Job Description
The African Population and Health Research Center (APHRC) is a leading Africa-based, African-led, international research institution headquartered in Nairobi, Kenya. APHRC conducts policy-relevant research on population, health, education, urbanization and related development issues in sub-Saharan Africa.
APHRC seeks to recruit an AI Software Engineer to work in the Data Science and Evaluation (DSE) Theme within the Research Division.
Duties/Responsibilities
The AI Software Engineer will be responsible for creating deployable versions of all Machine Learning models and integration of these into products for improving health and well-being. They will join APHRC’s multidisciplinary team to help in shaping new strategy and showcasing the potential for AI through early-stage solutions.
The AI Software Engineer will:
• Develop ML models alongside DSE’s data engineers, data analysts, data scientists and provide provide end to end AI solutions;
• Build Code Infrastructure from ML models developed by data scientists in DSE using advanced technologies;
• Package ML models into usable products by researches and policy makers;
• Create End Point APIs from the ML algorithms. These will include products such mobile applications, web services, chatbots, CDSS etc.;
• Develop the development of platform for data sharing;
• Provide updates on breakthrough artificial intelligence technologies with the potential to transform the Center’s research environment, the research staff or policy makers’ experience and influence policy development and decision making;
• Work closely with DSE data engineers, program and data managers to produce data into usable formats for analysis;
• Prepare and support monthly reports and scientific publications;
• Support data managers in the use of the metadata software programs;
• Develop training curricula and training materials;
• Attend DSE technical and progress meetings; and
• Contribute to report and manuscript writing, knowledge translation products, grants, and ethics review board applications.
Qualifications, Skills, and Experience
• PhD in Data science, Applied Mathematics, Computational Science and Engineering, Applied Statistics. Master’s degree in Computer Science, Data Science, Software Development, or other related field.

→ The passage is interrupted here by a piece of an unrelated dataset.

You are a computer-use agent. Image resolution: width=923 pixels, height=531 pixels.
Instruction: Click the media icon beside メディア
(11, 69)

• At least three years of experience formulating and strategizing AI solutions; with at least one-year’s postdoctoral experience.
• Solid understanding of common programming languages used in AI, such as Python, Java, C++, and R.

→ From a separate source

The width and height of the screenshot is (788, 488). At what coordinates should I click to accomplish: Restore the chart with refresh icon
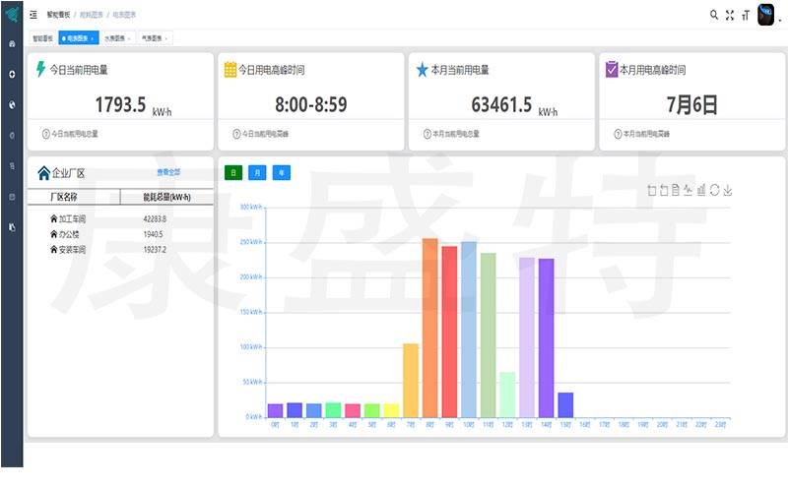[714, 190]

• Advanced knowledge of statistical and algorithmic models as well as of fundamental mathematical concepts, such as linear algebra and probability.

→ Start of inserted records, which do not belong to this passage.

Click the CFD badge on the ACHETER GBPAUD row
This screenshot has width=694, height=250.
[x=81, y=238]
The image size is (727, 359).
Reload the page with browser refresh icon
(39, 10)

• Experience working with large data sets and writing efficient code capable of processing large data streams at speed.
• Proven experience in applying AI to practical and all-inclusive technology solutions.
• Hands-on knowledge in machine learning, deep learning, Tensorflow, Python, NLP.
• Understanding of functional design principles, object-oriented programming principles, basic algorithms.
• Expertise in REST API development, NoSQL design, RDBMS design.
• Proven expertise in using deep learning, neuro-linguistic programming (NLP), computer vision, chatbots, and robotics to help the internal teams promote diverse research outcomes and drive innovation is a must have.
• Understanding of website scripts such as XML, Javascript, JSON.
• Understanding of ETL framework and ETL tools including Alteryx and Microsoft SSIS.
• Digital marketing analytics tools including Google 360, Google Analytics, Google Tag Manager and Adobe Marketing Suite.
• Experience with data visualization tools like R shiny, matplotlib, ggplot, d3.js.ArcGIS, QGIS, Tableau to visually encode data and generation of dashboards for interpretation.
• Good communication skills to describe findings to both technical and non-technical audiences.
• Excellent problem-solving skills, self-driven, has attention to detail with a strong analytical mind.
• Demonstrate ability to work both independently and to work collaboratively with internal and external team members, and stakeholders.
• Ability to multi-task, work accurately and effectively to deadlines; has good self-assessment of timing of tasks and ability to set deadlines. Organizational and time management skills to manage and prioritize workload.
• Demonstrate an appreciation of technical and analytic challenges, and learning new approaches and topics.